▶ **EXERCISE**
Every line below that contains the word "computer" must be copied.
** Opening DATA SHOWN block **
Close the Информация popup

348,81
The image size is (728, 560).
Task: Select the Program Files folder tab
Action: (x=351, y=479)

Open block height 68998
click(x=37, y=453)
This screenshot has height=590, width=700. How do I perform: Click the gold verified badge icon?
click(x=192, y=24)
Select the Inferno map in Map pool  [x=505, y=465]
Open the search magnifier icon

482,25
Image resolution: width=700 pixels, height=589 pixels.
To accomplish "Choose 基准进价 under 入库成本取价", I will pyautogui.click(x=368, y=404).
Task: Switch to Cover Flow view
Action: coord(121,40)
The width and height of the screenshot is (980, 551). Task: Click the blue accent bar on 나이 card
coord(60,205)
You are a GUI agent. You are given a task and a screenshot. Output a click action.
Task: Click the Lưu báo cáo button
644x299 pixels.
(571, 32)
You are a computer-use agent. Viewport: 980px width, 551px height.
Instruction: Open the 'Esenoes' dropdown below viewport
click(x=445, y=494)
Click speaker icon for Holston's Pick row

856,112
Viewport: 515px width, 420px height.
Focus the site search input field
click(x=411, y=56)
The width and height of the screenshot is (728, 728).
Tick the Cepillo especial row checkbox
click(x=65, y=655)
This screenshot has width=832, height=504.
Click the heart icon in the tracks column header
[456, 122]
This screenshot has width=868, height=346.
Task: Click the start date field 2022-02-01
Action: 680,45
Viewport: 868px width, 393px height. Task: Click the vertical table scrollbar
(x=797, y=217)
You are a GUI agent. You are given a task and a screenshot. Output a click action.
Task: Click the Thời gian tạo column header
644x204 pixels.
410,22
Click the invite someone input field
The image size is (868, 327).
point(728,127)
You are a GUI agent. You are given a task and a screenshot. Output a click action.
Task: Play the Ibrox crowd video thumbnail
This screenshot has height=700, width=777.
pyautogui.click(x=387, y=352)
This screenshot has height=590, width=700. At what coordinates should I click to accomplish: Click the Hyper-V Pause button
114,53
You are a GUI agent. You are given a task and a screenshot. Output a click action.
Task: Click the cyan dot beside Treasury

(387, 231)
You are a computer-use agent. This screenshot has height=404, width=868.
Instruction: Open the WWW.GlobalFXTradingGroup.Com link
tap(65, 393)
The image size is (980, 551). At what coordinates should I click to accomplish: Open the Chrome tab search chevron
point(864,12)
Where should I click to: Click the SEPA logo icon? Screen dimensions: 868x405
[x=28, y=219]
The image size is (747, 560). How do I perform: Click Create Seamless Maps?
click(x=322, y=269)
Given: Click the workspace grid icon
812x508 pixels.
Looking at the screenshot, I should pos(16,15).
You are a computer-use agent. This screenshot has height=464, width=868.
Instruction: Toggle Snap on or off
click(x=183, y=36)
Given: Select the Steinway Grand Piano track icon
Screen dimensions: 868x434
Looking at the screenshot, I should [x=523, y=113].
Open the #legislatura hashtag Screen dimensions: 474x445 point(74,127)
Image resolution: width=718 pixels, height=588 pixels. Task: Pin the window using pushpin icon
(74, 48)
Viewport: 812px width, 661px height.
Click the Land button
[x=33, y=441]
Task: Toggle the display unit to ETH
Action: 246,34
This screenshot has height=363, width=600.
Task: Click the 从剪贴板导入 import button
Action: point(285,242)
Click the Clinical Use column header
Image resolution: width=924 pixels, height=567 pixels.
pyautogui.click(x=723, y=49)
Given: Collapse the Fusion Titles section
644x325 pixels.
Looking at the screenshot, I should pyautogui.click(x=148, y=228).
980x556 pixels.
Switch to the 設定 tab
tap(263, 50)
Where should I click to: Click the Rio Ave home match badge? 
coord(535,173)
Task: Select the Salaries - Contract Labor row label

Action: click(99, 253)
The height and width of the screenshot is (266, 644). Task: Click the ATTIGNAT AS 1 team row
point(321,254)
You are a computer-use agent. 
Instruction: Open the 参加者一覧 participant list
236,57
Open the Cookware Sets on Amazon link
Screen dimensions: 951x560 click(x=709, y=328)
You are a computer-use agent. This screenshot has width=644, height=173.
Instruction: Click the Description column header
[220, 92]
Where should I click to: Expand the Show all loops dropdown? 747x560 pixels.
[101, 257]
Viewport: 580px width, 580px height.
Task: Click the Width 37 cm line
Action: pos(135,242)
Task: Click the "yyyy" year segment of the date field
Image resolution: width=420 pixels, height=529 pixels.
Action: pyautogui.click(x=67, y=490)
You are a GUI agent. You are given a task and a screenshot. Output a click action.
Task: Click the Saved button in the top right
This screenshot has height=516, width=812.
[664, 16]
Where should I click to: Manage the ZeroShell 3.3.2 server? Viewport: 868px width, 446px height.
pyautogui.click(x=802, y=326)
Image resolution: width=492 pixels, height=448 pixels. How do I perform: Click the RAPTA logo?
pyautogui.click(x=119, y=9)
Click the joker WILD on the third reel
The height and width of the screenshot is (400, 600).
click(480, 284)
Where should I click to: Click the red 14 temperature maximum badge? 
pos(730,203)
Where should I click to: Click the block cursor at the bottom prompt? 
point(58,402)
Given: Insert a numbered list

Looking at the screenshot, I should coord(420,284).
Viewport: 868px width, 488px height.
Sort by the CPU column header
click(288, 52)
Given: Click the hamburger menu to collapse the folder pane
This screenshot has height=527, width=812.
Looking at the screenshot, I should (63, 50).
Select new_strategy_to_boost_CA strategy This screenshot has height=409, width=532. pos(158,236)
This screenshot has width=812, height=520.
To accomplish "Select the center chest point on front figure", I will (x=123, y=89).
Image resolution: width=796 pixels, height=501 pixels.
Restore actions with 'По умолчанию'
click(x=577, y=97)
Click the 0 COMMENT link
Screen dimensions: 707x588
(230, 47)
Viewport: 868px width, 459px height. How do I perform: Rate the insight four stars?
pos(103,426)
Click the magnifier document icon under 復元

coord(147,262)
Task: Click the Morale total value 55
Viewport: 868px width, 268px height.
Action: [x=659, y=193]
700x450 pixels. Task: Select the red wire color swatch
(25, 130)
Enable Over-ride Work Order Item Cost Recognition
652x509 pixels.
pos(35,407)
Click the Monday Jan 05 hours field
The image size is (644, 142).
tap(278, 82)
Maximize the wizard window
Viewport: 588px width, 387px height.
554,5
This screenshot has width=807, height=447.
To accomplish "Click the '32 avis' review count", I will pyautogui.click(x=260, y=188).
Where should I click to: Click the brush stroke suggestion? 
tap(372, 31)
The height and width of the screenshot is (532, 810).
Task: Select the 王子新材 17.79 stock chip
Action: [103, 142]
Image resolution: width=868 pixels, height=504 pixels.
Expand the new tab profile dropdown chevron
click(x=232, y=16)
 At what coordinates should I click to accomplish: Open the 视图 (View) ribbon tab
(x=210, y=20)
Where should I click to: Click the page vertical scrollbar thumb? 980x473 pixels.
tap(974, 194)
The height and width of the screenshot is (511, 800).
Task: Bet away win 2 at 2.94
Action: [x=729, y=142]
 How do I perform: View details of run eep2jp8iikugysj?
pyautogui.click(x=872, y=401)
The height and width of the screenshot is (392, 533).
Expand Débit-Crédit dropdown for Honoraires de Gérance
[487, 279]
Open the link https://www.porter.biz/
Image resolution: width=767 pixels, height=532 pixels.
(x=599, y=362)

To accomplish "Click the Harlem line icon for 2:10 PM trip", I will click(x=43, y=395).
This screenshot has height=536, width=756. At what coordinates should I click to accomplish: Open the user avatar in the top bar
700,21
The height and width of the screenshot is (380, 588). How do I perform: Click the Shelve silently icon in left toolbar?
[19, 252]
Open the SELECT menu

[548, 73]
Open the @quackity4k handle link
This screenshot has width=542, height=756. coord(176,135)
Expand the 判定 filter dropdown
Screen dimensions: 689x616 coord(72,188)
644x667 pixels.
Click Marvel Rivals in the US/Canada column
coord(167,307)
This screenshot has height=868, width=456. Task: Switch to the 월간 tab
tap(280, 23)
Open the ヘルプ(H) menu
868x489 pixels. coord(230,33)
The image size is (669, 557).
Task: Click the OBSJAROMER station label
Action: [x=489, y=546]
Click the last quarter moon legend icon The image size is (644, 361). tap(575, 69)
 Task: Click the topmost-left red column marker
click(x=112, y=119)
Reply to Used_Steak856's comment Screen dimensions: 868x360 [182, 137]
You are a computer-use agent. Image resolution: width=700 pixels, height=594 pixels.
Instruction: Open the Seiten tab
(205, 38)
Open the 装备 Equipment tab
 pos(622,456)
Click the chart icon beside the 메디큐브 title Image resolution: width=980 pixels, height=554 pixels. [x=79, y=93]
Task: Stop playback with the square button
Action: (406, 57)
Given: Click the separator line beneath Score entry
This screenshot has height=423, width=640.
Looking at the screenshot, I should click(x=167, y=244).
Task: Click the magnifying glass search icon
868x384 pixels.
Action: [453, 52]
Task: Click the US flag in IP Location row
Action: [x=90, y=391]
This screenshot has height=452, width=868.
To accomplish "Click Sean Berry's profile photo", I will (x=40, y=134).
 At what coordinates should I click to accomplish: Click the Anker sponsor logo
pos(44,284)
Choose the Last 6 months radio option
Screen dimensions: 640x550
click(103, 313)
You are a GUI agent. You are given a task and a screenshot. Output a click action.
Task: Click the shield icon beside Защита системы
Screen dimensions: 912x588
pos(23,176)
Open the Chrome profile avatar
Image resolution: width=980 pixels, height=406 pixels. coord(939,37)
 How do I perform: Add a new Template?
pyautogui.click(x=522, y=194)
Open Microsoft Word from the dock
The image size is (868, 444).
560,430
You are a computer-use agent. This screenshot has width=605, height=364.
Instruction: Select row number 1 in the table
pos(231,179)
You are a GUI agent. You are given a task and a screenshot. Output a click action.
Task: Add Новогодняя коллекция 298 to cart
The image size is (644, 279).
** Closing DATA SHOWN block **
▶ **EXERCISE RESULT**
You are a computer-use agent. Viewport: 980px width, 551px height.
You are a computer-use agent. This screenshot has height=404, width=868.
You are a computer-use agent. This screenshot has height=464, width=868.
You are a computer-use agent. 
You are a computer-use agent. This screenshot has width=644, height=173.
You are a computer-use agent. Image resolution: width=700 pixels, height=594 pixels.
You are a computer-use agent. This screenshot has width=605, height=364.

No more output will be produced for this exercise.